METHODS: We included 64 vessels from 50 patients with chronic thromboembolic pulmonary hypertension who experienced hemoptysis during BPA in 2012-2023. Twenty-four vessels were treated conservatively (conservative group), while 40 were treated with GSE for persistent hemoptysis or desaturation despite conservative treatment (GSE group). We assessed hemoptysis-related parameters, perfusion of injured vessels pre- and post-treatment, and hemodynamic parameters through multiple BPA sessions.
RESULTS: Hemoptysis resolved immediately after the procedure in 67% of patients, including 70% of those in the GSE group, and all cases resolved by the next day. Of 37 embolized vessels, 41% showed spontaneous perfusion improvement in subsequent sessions. BPA was reperformed in 22 embolized vessels, with 86% showing further improvement, resulting in 70% of all embolized vessels finally showing improvement in perfusion. In both groups, clinical and hemodynamic parameters significantly improved after BPA.
CONCLUSIONS: Perfusion of embolized vessels improved after GSE, suggesting that GSE is safe for the treatment of severe persistent hemoptysis after conservative treatment.

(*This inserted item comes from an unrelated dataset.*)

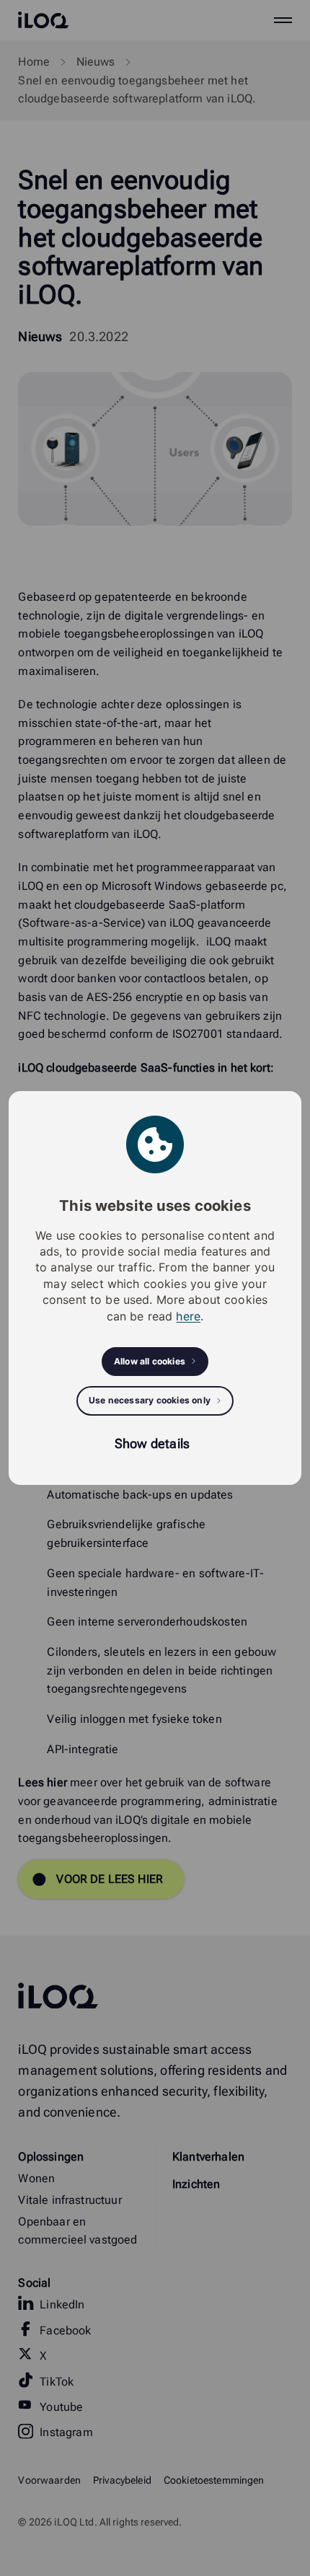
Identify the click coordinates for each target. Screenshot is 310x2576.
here (188, 1316)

方法:我们纳入了2012-2023年在BPA期间发生咯血的50例慢性血栓栓塞性肺动脉高压患者的64条血管。对24条血管进行保守治疗(保守组),尽管保守治疗,但仍有40人接受GSE治疗持续咯血或去饱和(GSE组)。我们评估了咯血相关参数,治疗前后损伤血管的灌注,和血液动力学参数通过多个BPA会话。
结果:67%的患者在手术后咯血立即消失,包括GSE组中70%的人,所有案件都在第二天解决。在37条栓塞血管中,41%的患者在随后的疗程中表现出自发灌注改善。在22条栓塞血管中重新进行了BPA,86%的人表现出进一步的改善,导致总共70%的栓塞血管最终显示灌注改善。在这两组中,BPA后临床和血流动力学参数明显改善。
结论:GSE后栓塞血管灌注改善,提示GSE对于保守治疗后严重持续性咯血的治疗是安全的。